Je crois que nous sommes nombreux à nous être une fois retrouvé au milieu d’une pièce, en ayant oublié ce qu’on est venu y chercher.

 

Un jour au boulot, tandis que je venais de renseigner un quidam en quête d’information, je reportais mon attention sur mon bureau et fût soudainement foudroyé par un courant d’incertitude me plongeant dans le néant avec, flottant au milieu, une simple et unique question :

« Qu’est ce que j’étais en train de faire ? »

Le cerveau encore engourdi par son électrisation, mon attention se porta sur mes écrans et je fis machinalement défiler les quelques fenêtres ouvertes.

Non je n’étais pas sur ma boîte mail, pas sur ce document texte entamé, pas sur ces pdfs, pas non plus sur ces tableaux excels, pas sur ce logiciel de gestion des absences, pas sur cette base de données…

Vaseux et l’esprit rouillé je compulsais les différentes tâches sur lesquelles je semblais avoir porté mon attention jusque là, mais sans parvenir à trouver celle que je venais de délaisser pour renseigner mon collègue.

Le réseau interne de messagerie instantanée ? Non.

Les documents papiers étalés sur mon bureau ? Toujours pas.

Puis mon regard fût attiré par mon téléphone fixe dont le combiné reposait à côté de la base. Je le saisi pour le porter à mon oreille et j’entendis la musique d’attente du service Helpdesk.

 

Bon alors c’était pas systématique dans ce boulot mais ça m’arrivait régulièrement d’être soudainement perdu au milieu de nombreuses tâches entamées, qui s’étaient repoussées les unes les autres au motif de leur urgence respective.

Je suis autant intelligent qu’un autre et je m’étais déjà posé la question de ce qui m’amenait à cette situation, je m’organisais déjà en priorisant mes tâches selon le principe « Important-Urgent/Pas important-Urgent/Important-Pas urgent/Pas important-Pas urgent ».

——

Énoncé: Reproduisez à l'identique, s'il vous plaît, le passage du texte fourni ci-dessus commençant à « Je crois que » et se terminant à « quelques fenêtres ouvertes. ».

Données fournies:
——

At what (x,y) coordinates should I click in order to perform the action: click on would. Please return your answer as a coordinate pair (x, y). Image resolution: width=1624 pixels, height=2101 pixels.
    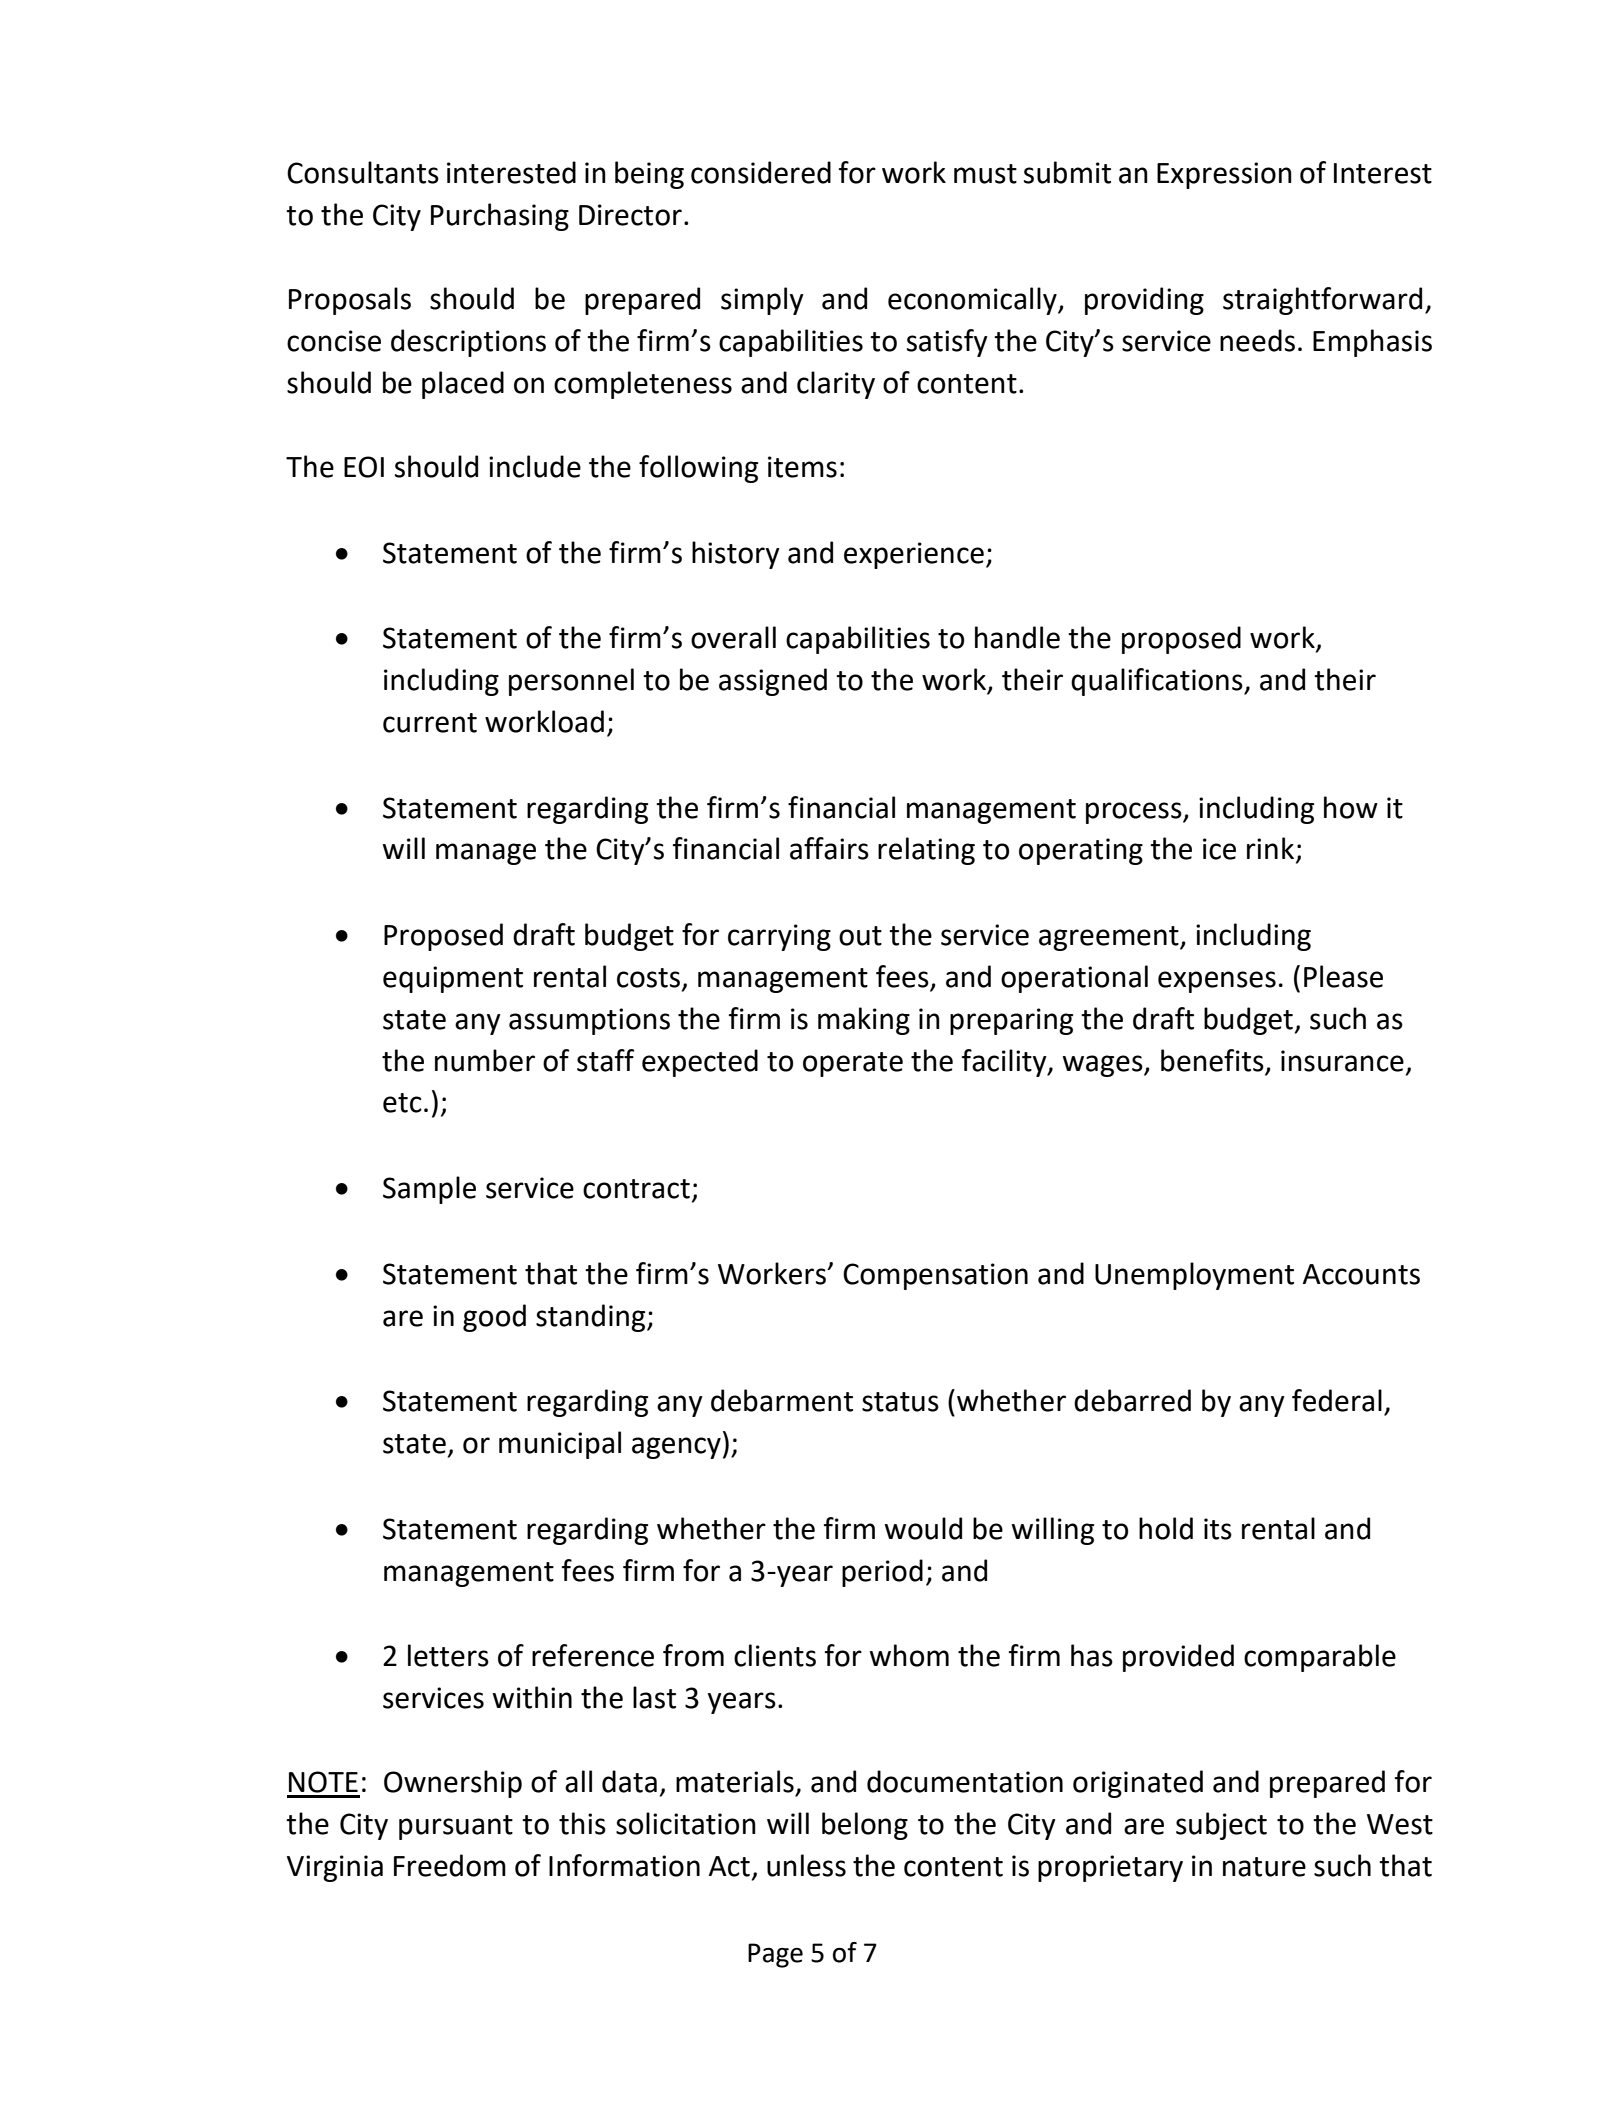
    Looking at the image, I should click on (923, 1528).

——

Résultat ci-dessous:
Je crois que nous sommes nombreux à nous être une fois retrouvé au milieu d’une pièce, en ayant oublié ce qu’on est venu y chercher.

 

Un jour au boulot, tandis que je venais de renseigner un quidam en quête d’information, je reportais mon attention sur mon bureau et fût soudainement foudroyé par un courant d’incertitude me plongeant dans le néant avec, flottant au milieu, une simple et unique question :

« Qu’est ce que j’étais en train de faire ? »

Le cerveau encore engourdi par son électrisation, mon attention se porta sur mes écrans et je fis machinalement défiler les quelques fenêtres ouvertes.